We have an in-house monitoring solution built over more than 9 tools, including but not limited to:

  • statsd
  • collectd
  • graphite
  • grafana
  • nagios
  • cacti
  • riemann
  • icinga

All are open-source solutions (as in build-it and maintain-it yourself). Most are tools coming straight from the 90’s with an old UI, they are hard to use and they are hard to maintain. None of these can scale or run on more than a single node.

That’s a total of 8 independent points of failure, put under constant pressure by many hosts and metrics, unable to understand AWS hosts going up and down regularly. So far, the palm of the worst-in-class belong to riemann. Its configuration is a 1000 lines file written in Clojure with up to 12 levels of indentation.

We’ve been babysitting this setup again and again every time it breaks and it’s been a major pain in the ass. We’re reached a desperate point were we just want to throw everything away and stop the pain.

What if we don’t want to send our data to 3rd party?

Neither do we.

We thought about it and we came to the conclusion that CPU percentage and memory usage are not critical information to be kept private at all cost. They don’t give away any user data and they don’t give away critical business information.

If there is something out there that is worthy to graph it out, so be it.

Actually, it’s a fake dilemma. We’ve tried “the build and maintain it ourself” already and it’s a major failure. Let’s not burn out more time and people to go that wrong route.

What to expect from a monitoring solution

The MUST have:

  • Short interval between metrics (our current collectd is about 15s-20s)
  • Graph by min, average AND max
  • Easy deployment
  • Cute graphs (colors, zoom, legend, easily readable)
  • Responsive site
  • Monitor the basics (memory, disk, I/O, …)
  • Custom dashboards
  • Custom alerting

The SHOULD have:

  • Compare graphs (arrange in grid, superimpose, align axes…)
  • Advanced alerting (moving time windows, multiple metrics, outlier detection)
  • Integrate with middleware (PostgreSQL metrics, nginx metrics, …)
  • Easily add/remove hosts (AWS environment is constantly evolving)

Options:

  • Collectd + Graphite + Grafana + Icinga + Riemann (the on-site crowd)
  • Server Density
  • Datadog (cloud)
  • BMC truesightpulse (ex. Boundary)
  • [Google] StackDriver
  • SignalFX
  • WaveFront
  • NewRelic

Trial by trialing

collectd + graphite + grafana + icinga + Riemann (on-site)

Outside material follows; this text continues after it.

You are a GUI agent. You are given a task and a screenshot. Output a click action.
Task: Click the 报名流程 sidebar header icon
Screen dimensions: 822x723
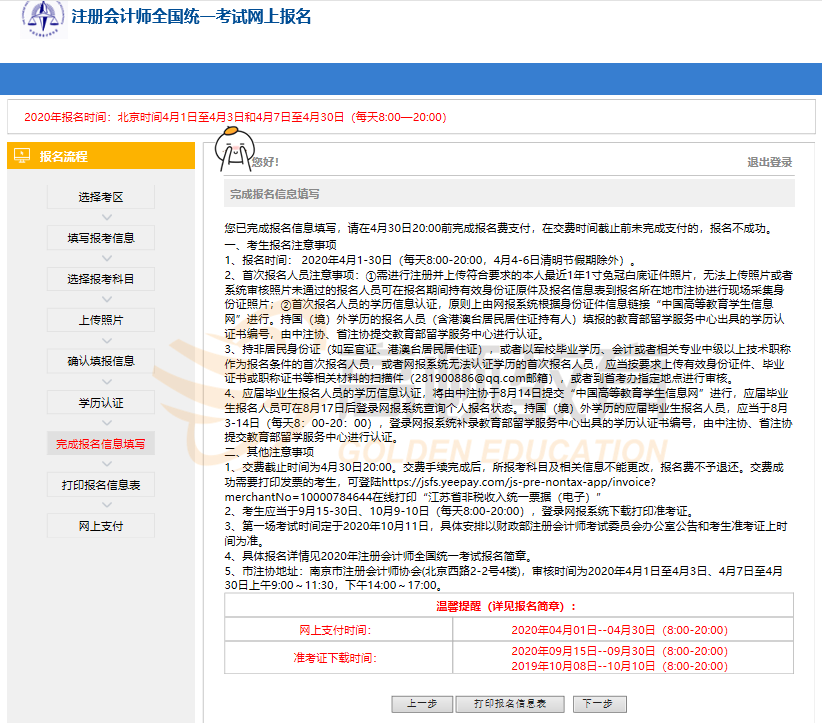(x=21, y=156)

The standard on-site solution that everyone knows. Not worth presenting since we’re trying to run away from it.

Server Density

A London company (close to us :D) who raised some money in 2010, 2011, 2015. We had received positive feedbacks about Server Density before. Let’s go for the trial.

Agent Installation

The agent was painful to install.

Each host has to be registered individually with the service. It gets unique keys and a unique configuration. It was a pain in the ass to automate the deployment. Multiple REST API calls to their services and to get piece of configuration depending on the current state of the host in their service.

Web Interface

  • Metrics interval is 1 minute at best. An ENTIRE minute
  • No filtering by min, average, max
  • No legends on graphs. No clue what the lines are showing
  • No integration with any middleware or application
  • The website fails to load way too often

The site fails to load every few pages. After a few hours surfing for the trial, we were genuinely thinking that our office internet connection was broken. Thankfully it is not our internet but the server density site which is extremely buggy.

Conclusion

Removed that s**** after 48 hours, cleaned agents, killed all the hosts where they ever was an agent.

Between the site failing randomly, the terrible UI and all the basics features missing. This is one of the worst product we are have ever come across. We cannot comprehend how it ever managed to get positive reviews or raise money 3 times.

Datadog

An American companies founded somewhere around 2008. Raised 15 M$ in 2014, then 31 M$ in 2015 and finally 97 M$ in 2016.

Long story short. It’s very good and it does everything we wan. (We’ll publish an article dedicated to Datadog later).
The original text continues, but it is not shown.